Action item A: Transcribe the part of the traditional medicine post below between "Examples of well-known" and "evidence of effectiveness.", inclusive.
Action item B: Pick up the post on traditional medicine below after its last sentence and keep writing it.

Extract provided:

• • • • • • •

In this post, we look at what Traditional Medicine exactly stands for, and what methods, techniques, and concepts are its fundamentals.
According to the definition of the World Health Organization (WHO) traditional medicine is the “the sum total of the knowledge, skills, and practices based on the theories, beliefs, and experiences indigenous to different cultures, whether explicable or not, used in the maintenance of health as well as in the prevention, diagnosis, improvement or treatment of physical and mental illness.”
Examples of well-known Traditional Medicine systems are Indian Ayurveda, Unani Medicine, Ancient Iranian Medicine, Islamic medicine, Traditional Chinese Medicine, Traditional Korean Medicine, Thai Traditional Medicine, and Traditional African Medicine, amongst others.
Although technically and conceptually there are differences, often used synonymous terms for Traditional Medicine are, for instance, Folk Healing Arts, Alternative Medicine, Complementary Medicine, Natural Medicine, Integrated Medicine and Holistic Medicine.
Usually, Traditional Medicine is considered the opposite of Modern Medicine, that is, it’s contrasted to medicine that relies on modern repeatable science-based evidence of effectiveness.
Depending on the practices, methods and techniques used by a specific Traditional Medicine system, its effectiveness may be based on experience, habit, or belief, and/or inexplicable, supernatural or superstitious causes. One of the contemporary medical arguments against Traditional Medicine is that both its methods and results are ambiguous and often not sufficiently scientifically repeatable.

• • • • • • •

Records provided:
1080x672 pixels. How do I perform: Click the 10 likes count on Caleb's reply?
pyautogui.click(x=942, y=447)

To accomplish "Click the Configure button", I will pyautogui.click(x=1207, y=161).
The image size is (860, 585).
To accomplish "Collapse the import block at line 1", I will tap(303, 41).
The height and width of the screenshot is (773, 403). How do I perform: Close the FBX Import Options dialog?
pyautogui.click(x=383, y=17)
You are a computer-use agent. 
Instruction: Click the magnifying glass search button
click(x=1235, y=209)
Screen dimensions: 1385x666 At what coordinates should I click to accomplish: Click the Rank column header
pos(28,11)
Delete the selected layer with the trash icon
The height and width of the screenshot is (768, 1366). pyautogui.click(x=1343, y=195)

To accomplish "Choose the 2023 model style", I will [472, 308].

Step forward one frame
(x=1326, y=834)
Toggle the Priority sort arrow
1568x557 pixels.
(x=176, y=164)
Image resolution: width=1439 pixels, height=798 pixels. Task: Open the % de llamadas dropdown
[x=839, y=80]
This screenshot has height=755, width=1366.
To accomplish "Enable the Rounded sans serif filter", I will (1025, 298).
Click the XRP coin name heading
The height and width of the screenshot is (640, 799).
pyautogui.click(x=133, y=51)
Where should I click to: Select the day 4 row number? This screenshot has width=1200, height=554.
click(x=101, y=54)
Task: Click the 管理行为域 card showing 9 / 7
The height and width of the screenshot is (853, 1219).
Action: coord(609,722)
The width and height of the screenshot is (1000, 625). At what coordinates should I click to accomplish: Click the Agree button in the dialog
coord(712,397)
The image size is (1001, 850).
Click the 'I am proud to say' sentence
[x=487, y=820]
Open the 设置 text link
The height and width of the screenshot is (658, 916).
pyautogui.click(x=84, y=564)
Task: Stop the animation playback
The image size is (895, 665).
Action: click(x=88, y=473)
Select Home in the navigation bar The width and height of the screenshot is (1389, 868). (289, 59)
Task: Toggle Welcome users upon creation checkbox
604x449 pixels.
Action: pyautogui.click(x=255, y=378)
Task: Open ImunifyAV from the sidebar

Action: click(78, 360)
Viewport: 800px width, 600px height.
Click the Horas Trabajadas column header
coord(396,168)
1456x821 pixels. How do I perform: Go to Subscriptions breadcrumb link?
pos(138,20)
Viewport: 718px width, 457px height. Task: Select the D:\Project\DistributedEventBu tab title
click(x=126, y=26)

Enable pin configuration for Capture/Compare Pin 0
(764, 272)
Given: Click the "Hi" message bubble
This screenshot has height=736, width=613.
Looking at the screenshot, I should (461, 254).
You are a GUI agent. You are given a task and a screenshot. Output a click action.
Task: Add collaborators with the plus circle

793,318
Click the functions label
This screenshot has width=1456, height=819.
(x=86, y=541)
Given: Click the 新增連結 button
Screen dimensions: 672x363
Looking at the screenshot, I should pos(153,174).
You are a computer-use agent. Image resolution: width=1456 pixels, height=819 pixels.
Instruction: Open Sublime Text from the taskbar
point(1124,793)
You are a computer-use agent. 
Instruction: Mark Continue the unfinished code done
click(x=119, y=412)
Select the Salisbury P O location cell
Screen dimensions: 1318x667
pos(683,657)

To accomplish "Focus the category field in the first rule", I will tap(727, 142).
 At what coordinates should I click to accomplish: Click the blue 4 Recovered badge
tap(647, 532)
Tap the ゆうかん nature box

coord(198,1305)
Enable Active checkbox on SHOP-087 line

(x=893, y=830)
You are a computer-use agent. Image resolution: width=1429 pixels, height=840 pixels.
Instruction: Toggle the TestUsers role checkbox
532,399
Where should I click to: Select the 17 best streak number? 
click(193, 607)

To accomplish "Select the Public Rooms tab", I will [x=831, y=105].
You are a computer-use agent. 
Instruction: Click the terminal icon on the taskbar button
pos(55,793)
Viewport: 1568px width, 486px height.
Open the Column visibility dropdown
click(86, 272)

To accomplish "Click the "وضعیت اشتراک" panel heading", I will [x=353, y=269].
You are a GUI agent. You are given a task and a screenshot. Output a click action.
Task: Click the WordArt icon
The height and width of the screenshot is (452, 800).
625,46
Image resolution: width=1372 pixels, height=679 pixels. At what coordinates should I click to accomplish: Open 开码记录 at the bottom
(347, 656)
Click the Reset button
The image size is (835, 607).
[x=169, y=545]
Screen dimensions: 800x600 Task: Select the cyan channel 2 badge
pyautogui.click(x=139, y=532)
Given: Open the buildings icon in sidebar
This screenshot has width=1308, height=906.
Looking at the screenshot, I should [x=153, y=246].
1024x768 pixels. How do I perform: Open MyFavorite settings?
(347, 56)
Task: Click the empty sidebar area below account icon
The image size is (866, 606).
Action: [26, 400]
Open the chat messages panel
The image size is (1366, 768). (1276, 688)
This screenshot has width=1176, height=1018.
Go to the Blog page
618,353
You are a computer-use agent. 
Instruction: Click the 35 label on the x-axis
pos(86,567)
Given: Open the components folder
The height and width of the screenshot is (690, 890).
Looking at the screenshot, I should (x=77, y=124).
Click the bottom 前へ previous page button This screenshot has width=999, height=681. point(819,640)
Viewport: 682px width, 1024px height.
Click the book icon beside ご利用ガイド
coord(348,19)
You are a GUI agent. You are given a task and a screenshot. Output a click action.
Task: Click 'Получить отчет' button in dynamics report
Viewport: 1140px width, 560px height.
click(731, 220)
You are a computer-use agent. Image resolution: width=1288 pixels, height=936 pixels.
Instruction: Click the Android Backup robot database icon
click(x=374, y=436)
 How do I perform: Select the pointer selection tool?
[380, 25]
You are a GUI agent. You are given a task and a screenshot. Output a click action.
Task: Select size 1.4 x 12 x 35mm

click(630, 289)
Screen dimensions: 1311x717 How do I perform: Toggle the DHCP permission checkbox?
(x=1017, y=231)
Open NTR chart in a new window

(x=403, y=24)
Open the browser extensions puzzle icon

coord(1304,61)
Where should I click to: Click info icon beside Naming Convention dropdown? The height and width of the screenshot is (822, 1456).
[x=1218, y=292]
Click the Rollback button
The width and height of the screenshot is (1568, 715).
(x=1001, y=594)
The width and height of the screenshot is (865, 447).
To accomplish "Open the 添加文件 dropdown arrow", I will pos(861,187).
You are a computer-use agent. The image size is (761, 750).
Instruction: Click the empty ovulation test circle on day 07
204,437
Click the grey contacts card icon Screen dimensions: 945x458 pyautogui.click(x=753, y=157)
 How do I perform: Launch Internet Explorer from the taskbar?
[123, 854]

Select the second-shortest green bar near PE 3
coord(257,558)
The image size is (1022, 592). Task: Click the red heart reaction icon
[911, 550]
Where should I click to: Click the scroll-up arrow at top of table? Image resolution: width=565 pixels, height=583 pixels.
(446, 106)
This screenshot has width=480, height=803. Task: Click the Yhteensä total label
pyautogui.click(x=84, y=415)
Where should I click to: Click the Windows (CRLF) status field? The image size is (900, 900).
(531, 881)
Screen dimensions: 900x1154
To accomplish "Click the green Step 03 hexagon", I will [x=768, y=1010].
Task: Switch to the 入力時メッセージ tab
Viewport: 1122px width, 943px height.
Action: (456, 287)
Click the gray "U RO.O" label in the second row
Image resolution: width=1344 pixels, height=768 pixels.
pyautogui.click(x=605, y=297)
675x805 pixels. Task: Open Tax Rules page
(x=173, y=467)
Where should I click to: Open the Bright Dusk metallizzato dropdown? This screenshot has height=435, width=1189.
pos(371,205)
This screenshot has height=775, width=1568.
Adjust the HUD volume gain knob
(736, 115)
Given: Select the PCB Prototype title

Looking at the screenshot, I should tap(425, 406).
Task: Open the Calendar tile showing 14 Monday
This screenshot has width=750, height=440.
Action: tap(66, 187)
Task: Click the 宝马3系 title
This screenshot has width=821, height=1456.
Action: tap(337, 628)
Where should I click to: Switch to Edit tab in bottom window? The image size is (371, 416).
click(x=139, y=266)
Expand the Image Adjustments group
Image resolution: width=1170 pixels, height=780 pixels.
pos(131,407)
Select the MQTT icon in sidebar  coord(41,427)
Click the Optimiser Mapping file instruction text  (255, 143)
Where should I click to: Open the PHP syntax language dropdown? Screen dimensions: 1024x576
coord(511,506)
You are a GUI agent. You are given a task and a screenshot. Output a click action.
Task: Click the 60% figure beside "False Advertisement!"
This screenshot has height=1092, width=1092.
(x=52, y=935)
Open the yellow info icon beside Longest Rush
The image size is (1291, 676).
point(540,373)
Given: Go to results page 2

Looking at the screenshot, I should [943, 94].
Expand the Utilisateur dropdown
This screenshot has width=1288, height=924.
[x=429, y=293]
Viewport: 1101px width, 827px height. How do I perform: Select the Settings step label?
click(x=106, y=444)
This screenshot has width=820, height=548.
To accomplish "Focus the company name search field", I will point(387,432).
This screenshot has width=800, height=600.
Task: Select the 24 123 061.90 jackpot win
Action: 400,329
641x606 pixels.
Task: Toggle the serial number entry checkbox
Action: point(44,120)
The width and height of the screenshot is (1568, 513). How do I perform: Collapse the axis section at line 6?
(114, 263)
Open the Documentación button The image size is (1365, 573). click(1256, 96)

• • • • • • •

Output A:
Examples of well-known Traditional Medicine systems are Indian Ayurveda, Unani Medicine, Ancient Iranian Medicine, Islamic medicine, Traditional Chinese Medicine, Traditional Korean Medicine, Thai Traditional Medicine, and Traditional African Medicine, amongst others.
Although technically and conceptually there are differences, often used synonymous terms for Traditional Medicine are, for instance, Folk Healing Arts, Alternative Medicine, Complementary Medicine, Natural Medicine, Integrated Medicine and Holistic Medicine.
Usually, Traditional Medicine is considered the opposite of Modern Medicine, that is, it’s contrasted to medicine that relies on modern repeatable science-based evidence of effectiveness.

Output B:
Traditional Medicine practitioners tend to counteract the former argument by claiming that “different diseases may have the same treatment, and the same disease may have different treatments,” all depending on a holistic view of a person and his or her illness, that is, taking into account the whole person (body, mind, spirit, environment, lifestyle, and emotions).
Whatever the objections against Traditional Medicine, it’s still widely used, and in some countries (notably in a range of countries in Asia and Africa) the majority of the population relies mainly on Traditional Medicine.
Today, in the West, one can observe an increasing tendency to use traditional or alternative therapies when Modern Medicine fails or to use Traditional Medicine in conjunction with Modern Medicine to supply complementary care.
The most common practices applied in Traditional Medicine are herbal medicines, non-touch energy work, acupuncture, incantations, acupressure, massage, meditation, visualizations, exercise, and dietary regimes and therapy.